===== GIVEN RECORDS =====
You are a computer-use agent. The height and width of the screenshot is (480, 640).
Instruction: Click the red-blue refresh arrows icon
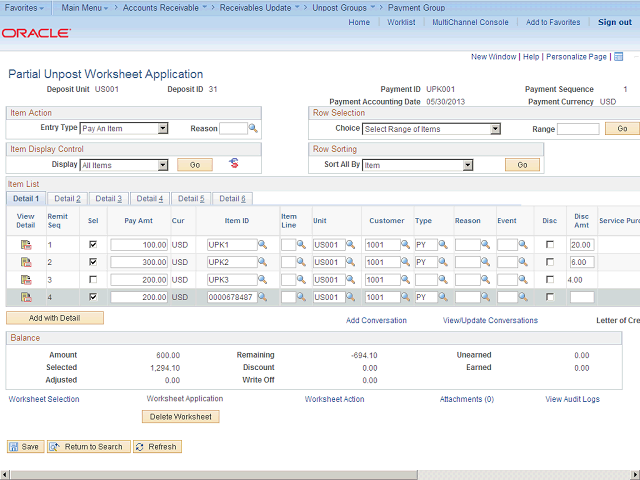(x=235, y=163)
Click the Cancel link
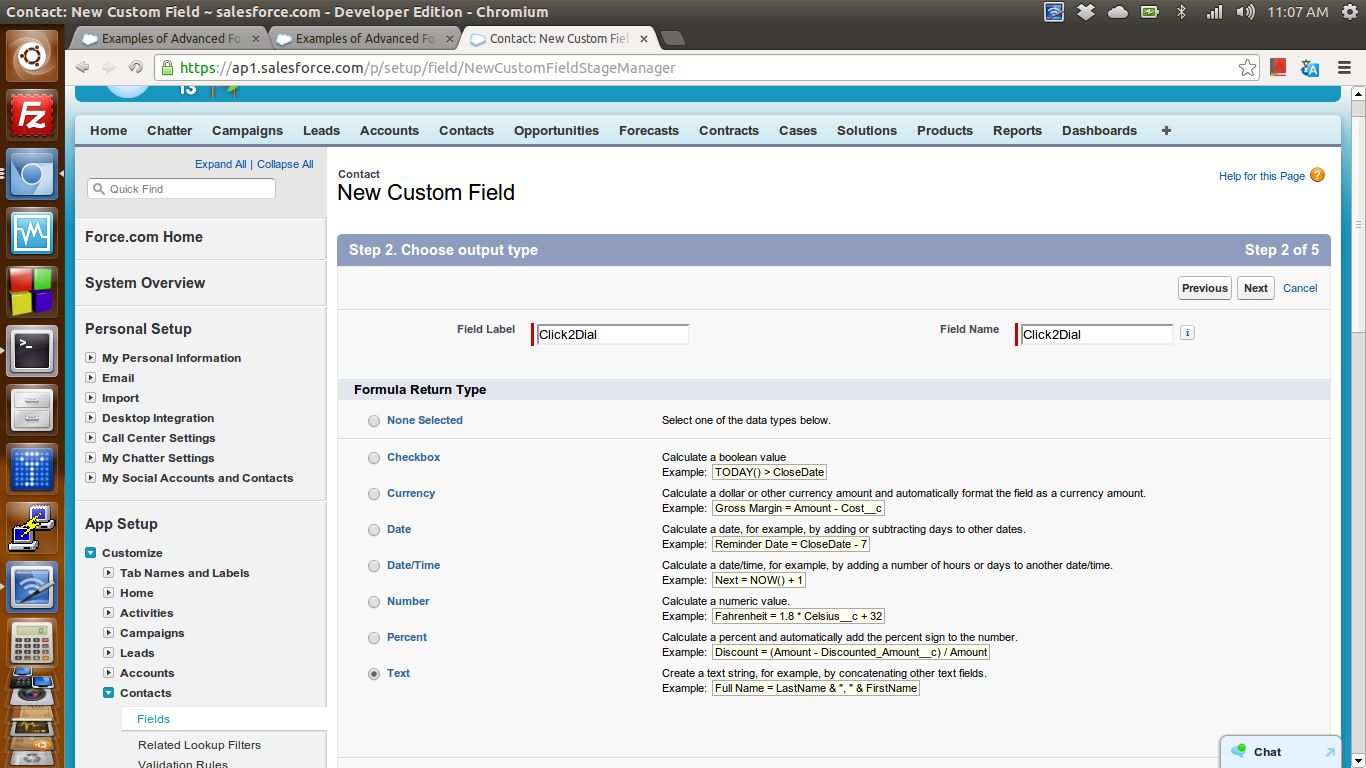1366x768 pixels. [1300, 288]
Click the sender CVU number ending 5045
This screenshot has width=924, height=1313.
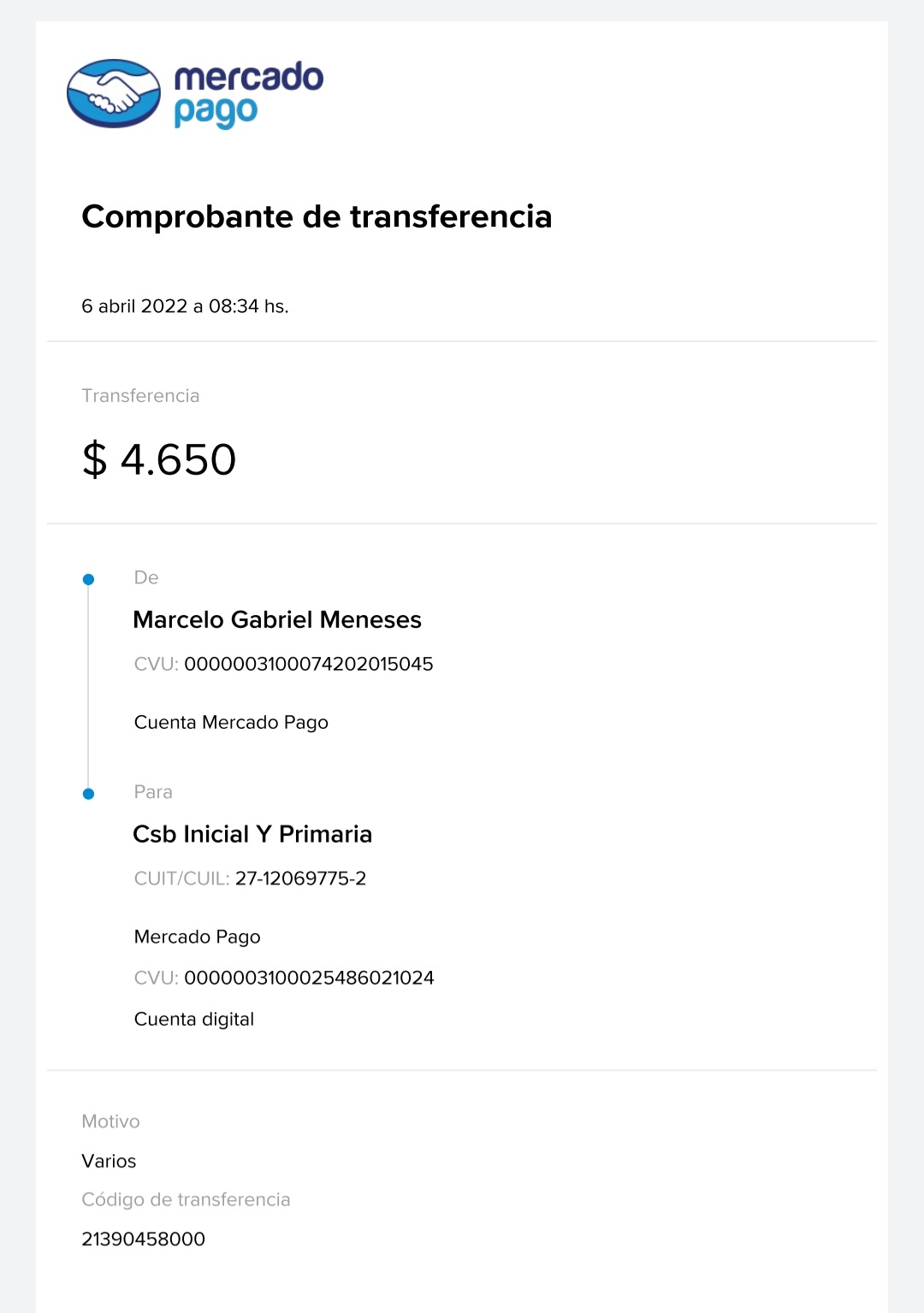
=====
- [TASK INSTRUCTIONS]: Reproduce each line of the records above, exactly and without pictures.

- [RESPONSE BELOW]:
You are a computer-use agent. The height and width of the screenshot is (480, 640).
Instruction: Click the red-blue refresh arrows icon
(x=235, y=163)
Click the Cancel link
1366x768 pixels. [1300, 288]
Click the sender CVU number ending 5045
This screenshot has width=924, height=1313.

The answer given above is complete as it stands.